Justiça do Rio condena Crivella por censura na Bienal e fixa multa de R$ 100 mil

A Justiça do Rio manteve a condenação do ex-prefeito Marcelo Crivella por episódios de censura durante a Bienal do Livro de 2019. Em decisão recente, o tribunal determinou que Crivella pague R$ 100 mil em reparação por danos morais coletivos, decorrentes da apreensão de publicações que retratavam cenas de afeto entre pessoas do mesmo gênero.

Durante o evento, a prefeitura de Rio de Janeiro tentou recolher exemplares da HQ “Vingadores: A Cruzada das Crianças”, publicada pela Marvel, identificada por conter uma cena entre personagens Wiccano e Hulkling, que representa um beijo entre pessoas do mesmo sexo. A resposta popular à tentativa de censura foi rápida, resultando no aumento da procura pela obra. O episódio chegou ao Supremo Tribunal Federal (STF), que interrompeu a retirada dos exemplares com temática LGBTQIA+.

No julgamento realizado pela 4ª Câmara de Direito Público, o relator Guilherme Braga Peña de Moraes afirmou que a ação praticada por Crivella extrapolou discussões relacionadas à classificação etária e revelou um tratamento desigual. Para o desembargador, a mobilização da máquina pública para retirar as revistas, cuja capa mostrava expressões de afeto entre pessoas do mesmo gênero, evidenciou uma compreensão subjetiva de que apenas determinados tipos de manifestação afetiva seriam aceitáveis.

A corte também decidiu que a simples eliminação do ato administrativo ilegal não seria suficiente para reparar os danos causados. O documento do julgamento destaca que a repercussão nacional do caso, potencializada pela exposição nas redes sociais do então-prefeito, justificou a compreensão de que a justificada cassação da decisão administrativa não poderia, por si só, compensar os interesses difusos prejudicados.
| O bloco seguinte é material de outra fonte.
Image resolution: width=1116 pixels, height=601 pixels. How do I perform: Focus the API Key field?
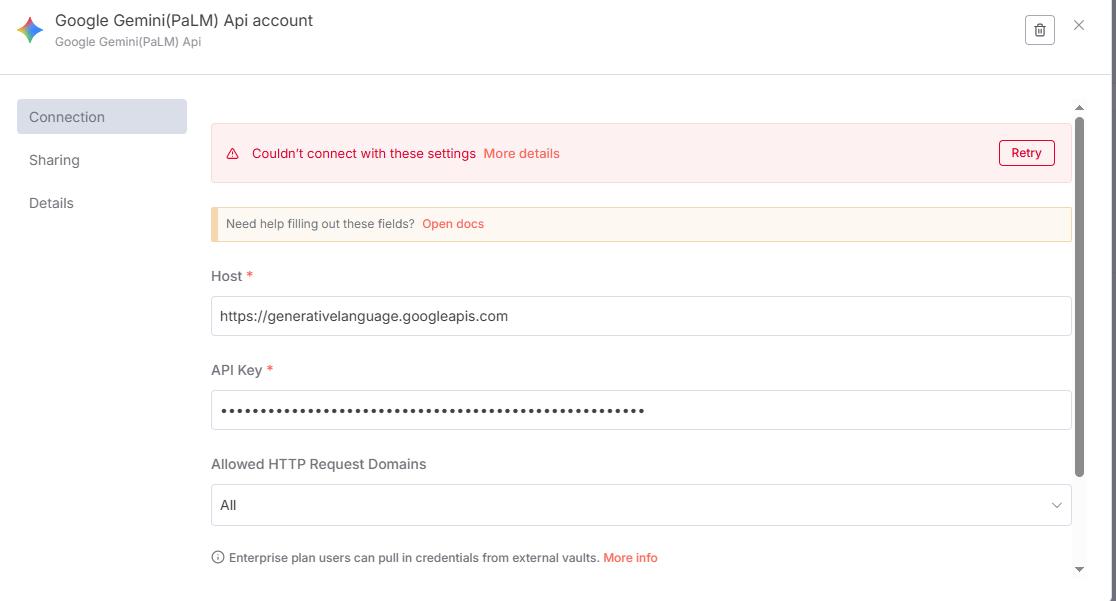(x=641, y=410)
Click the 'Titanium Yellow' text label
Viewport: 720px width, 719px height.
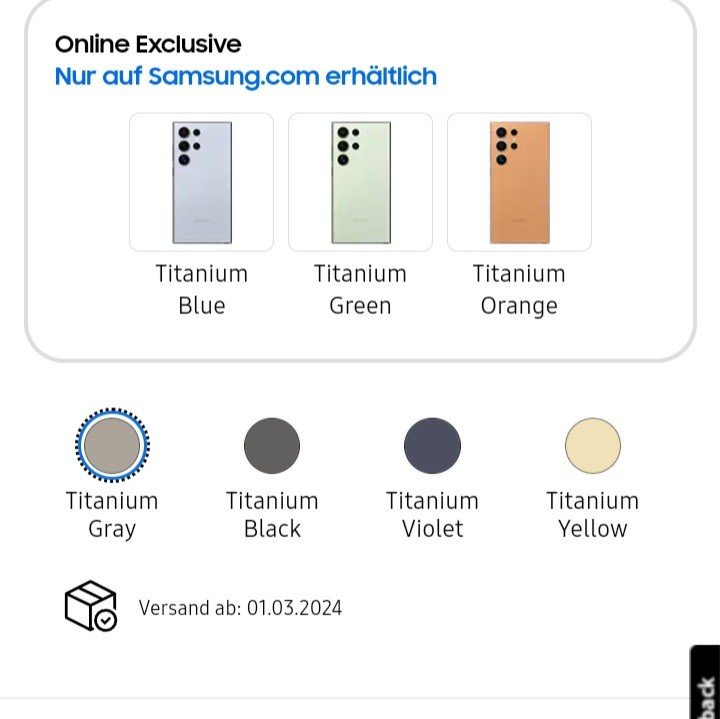592,515
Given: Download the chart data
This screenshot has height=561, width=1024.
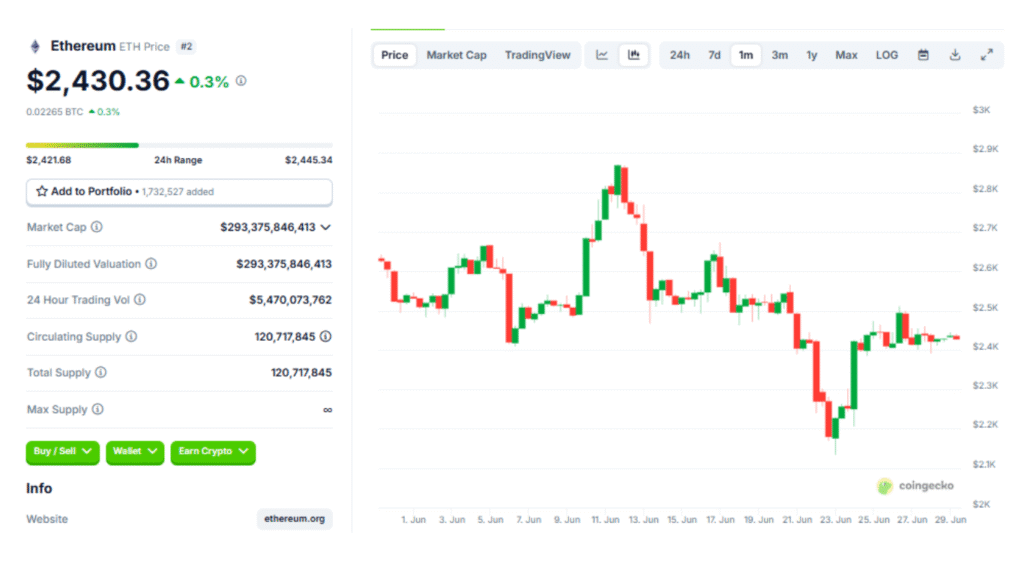Looking at the screenshot, I should click(x=955, y=55).
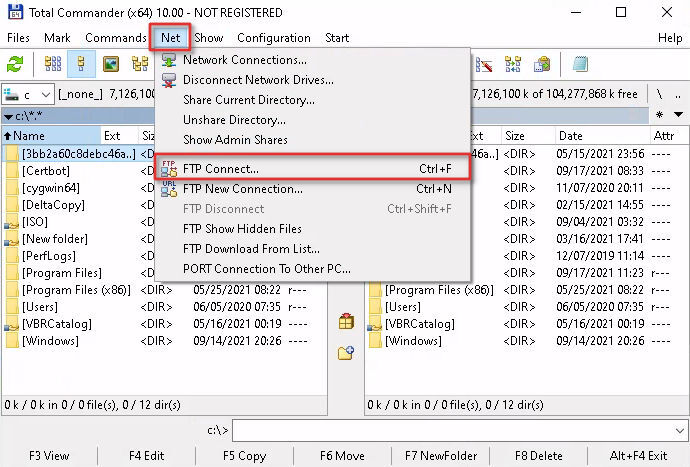Click the green Refresh arrows toolbar icon
This screenshot has width=690, height=467.
[x=15, y=65]
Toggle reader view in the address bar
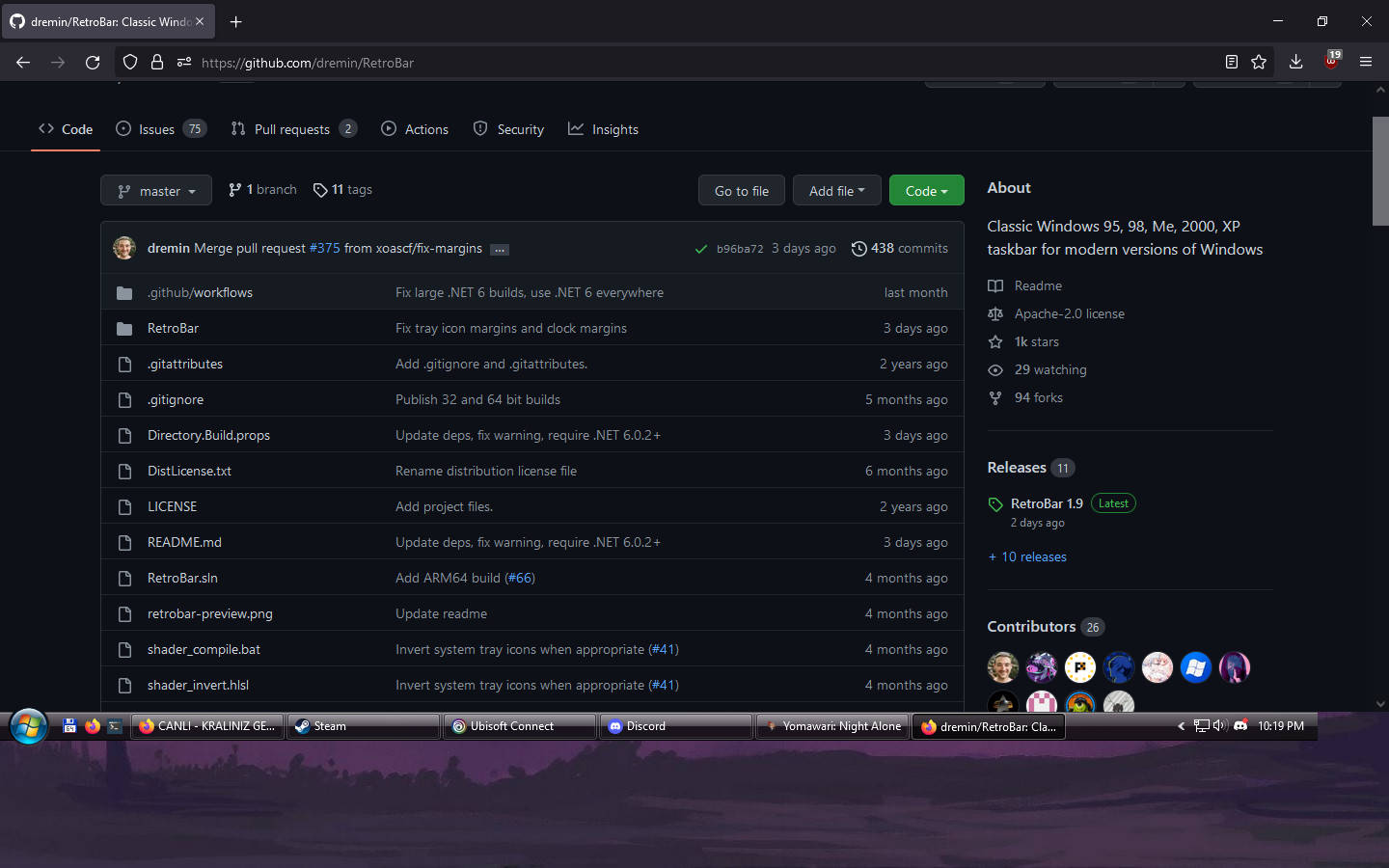1389x868 pixels. coord(1232,61)
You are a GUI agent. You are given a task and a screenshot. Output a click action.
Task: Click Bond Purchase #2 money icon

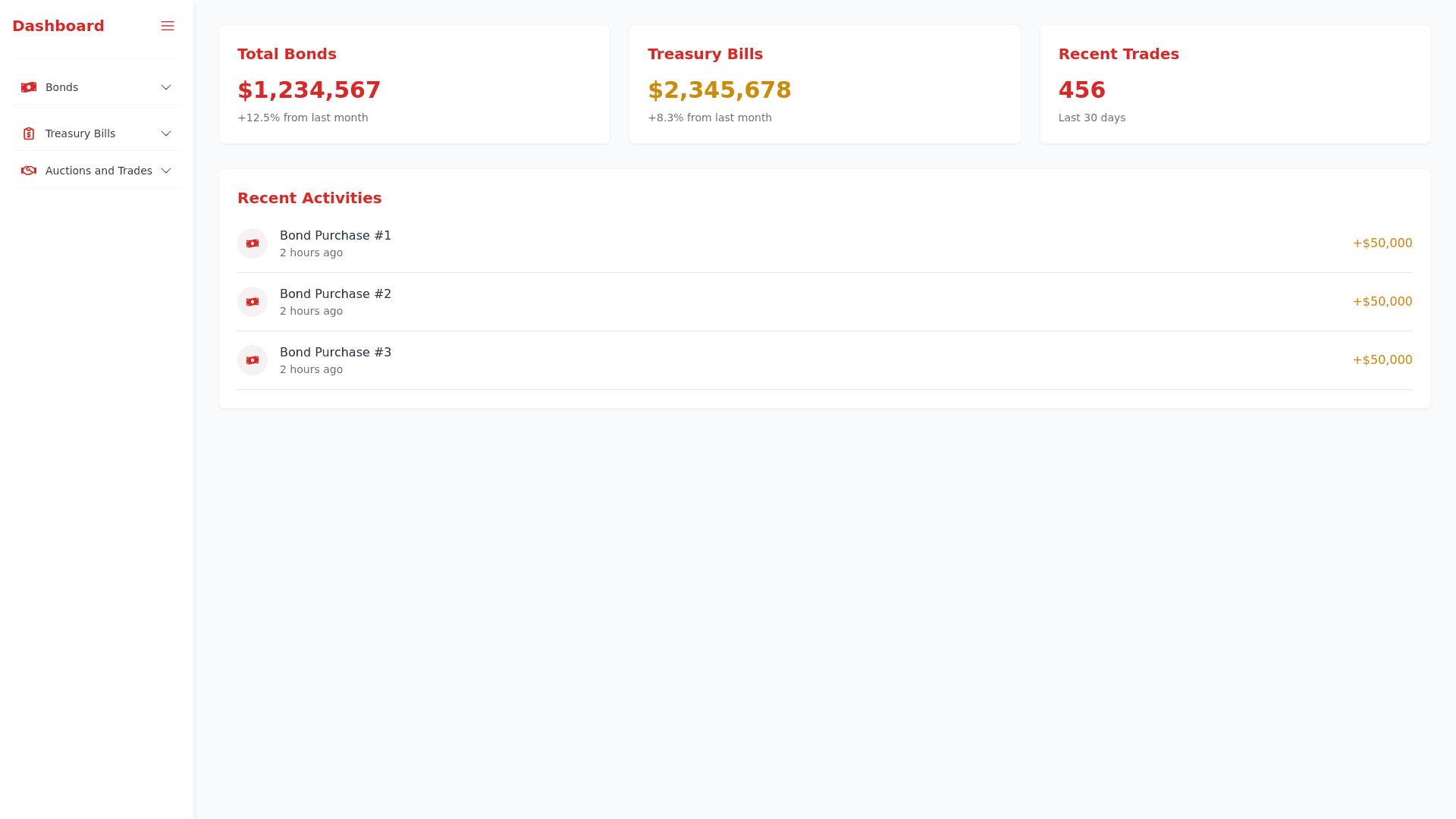[x=253, y=302]
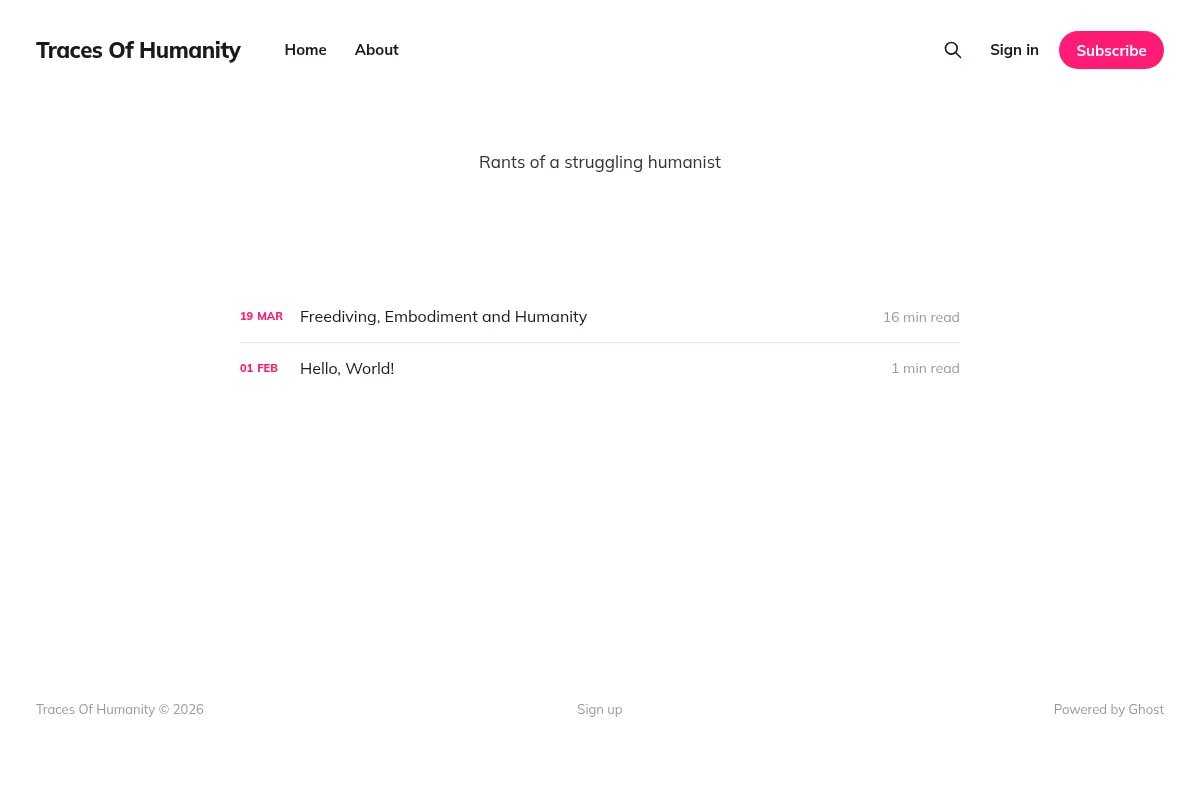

Assim, a indenização de R$ 100 mil foi confirmada, valor que será destinado a fundos relacionados a políticas públicas de combate à discriminação por orientação sexual no Rio de Janeiro. A episódio, que teve início com uma tentativa de censura na Bienal, resulta em uma importante derrota judicial para Crivella, além de enviar uma sinalização clara do entendimento do tribunal sobre discriminação e o uso indevido da administração pública nessas questões.